[Data items]
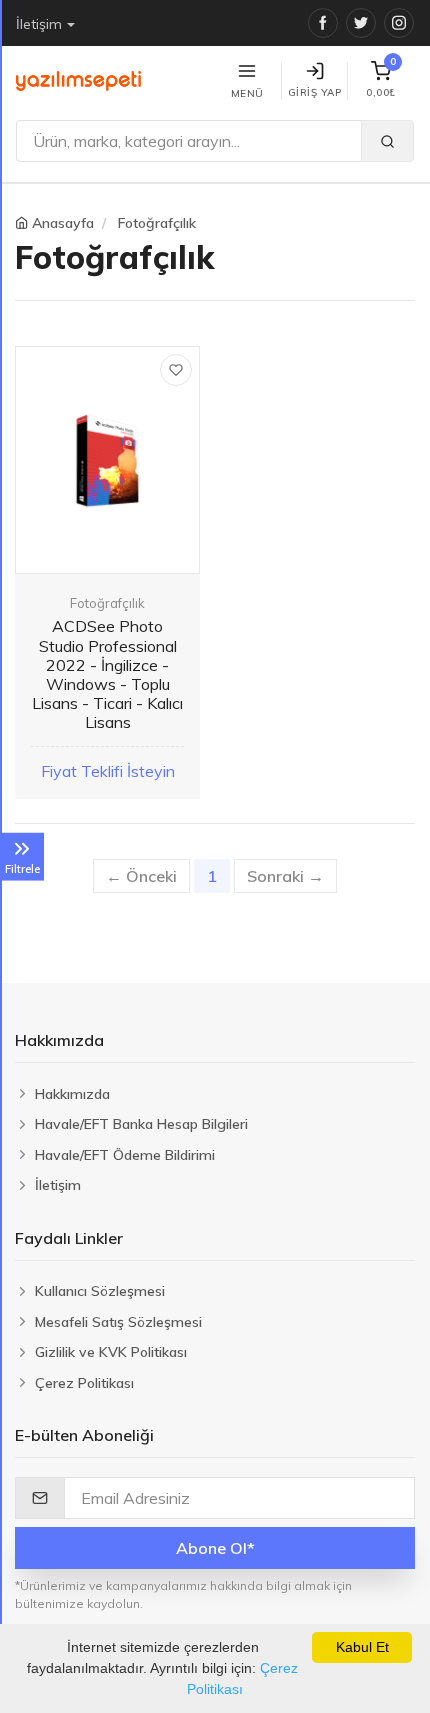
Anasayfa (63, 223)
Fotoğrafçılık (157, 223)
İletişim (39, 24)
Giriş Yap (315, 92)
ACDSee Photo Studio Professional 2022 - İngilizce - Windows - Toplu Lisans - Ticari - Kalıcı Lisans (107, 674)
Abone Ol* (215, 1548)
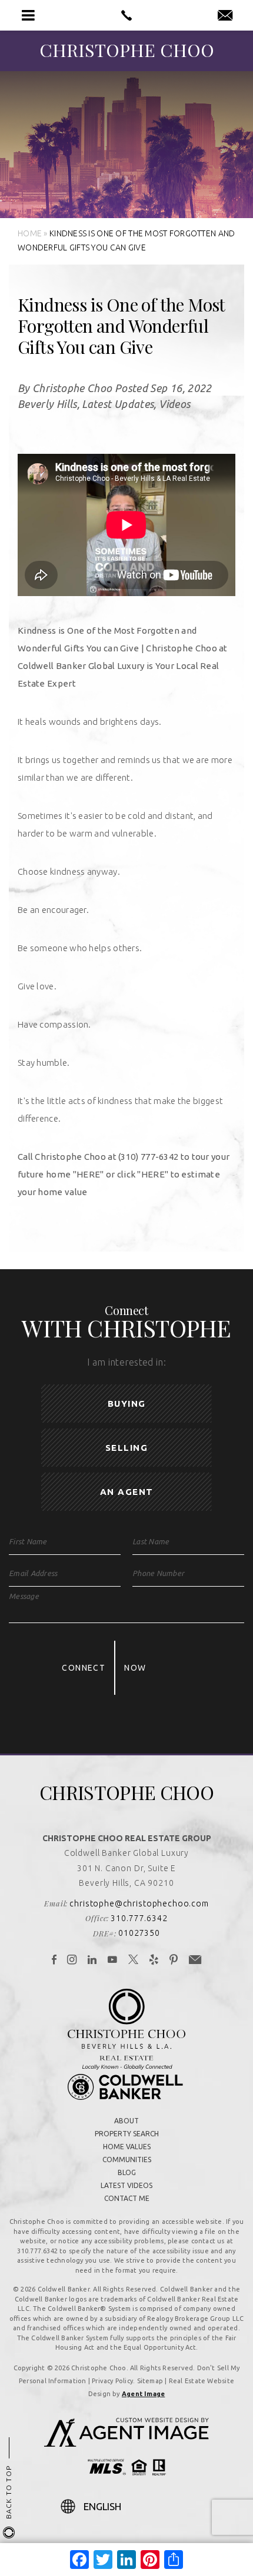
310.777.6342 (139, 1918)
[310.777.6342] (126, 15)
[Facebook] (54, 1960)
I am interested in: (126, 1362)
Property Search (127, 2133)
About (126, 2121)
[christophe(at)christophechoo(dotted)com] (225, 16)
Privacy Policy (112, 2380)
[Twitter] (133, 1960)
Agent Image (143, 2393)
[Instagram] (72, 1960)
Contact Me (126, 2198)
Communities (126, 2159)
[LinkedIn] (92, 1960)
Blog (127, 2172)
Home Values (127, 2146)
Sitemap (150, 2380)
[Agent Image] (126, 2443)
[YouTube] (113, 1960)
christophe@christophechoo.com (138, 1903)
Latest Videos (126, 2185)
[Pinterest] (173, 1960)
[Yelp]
--
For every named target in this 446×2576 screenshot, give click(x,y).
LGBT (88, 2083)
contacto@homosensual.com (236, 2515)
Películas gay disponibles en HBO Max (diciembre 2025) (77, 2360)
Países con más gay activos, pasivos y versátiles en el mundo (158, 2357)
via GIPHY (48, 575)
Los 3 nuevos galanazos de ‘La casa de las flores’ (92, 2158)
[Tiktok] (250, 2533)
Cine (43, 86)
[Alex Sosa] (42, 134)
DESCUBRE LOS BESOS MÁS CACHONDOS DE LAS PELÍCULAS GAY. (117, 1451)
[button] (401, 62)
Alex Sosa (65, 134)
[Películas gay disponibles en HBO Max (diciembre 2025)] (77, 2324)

* **EXERCISE PROMPT**: Find "Alex Sosa (65, 134)" in the entries above and copy that whole line exactly, then each line after it through the line that contains "[Películas gay disponibles".

* **TASK RESPONSE**:
Alex Sosa (65, 134)
[Películas gay disponibles en HBO Max (diciembre 2025)] (77, 2324)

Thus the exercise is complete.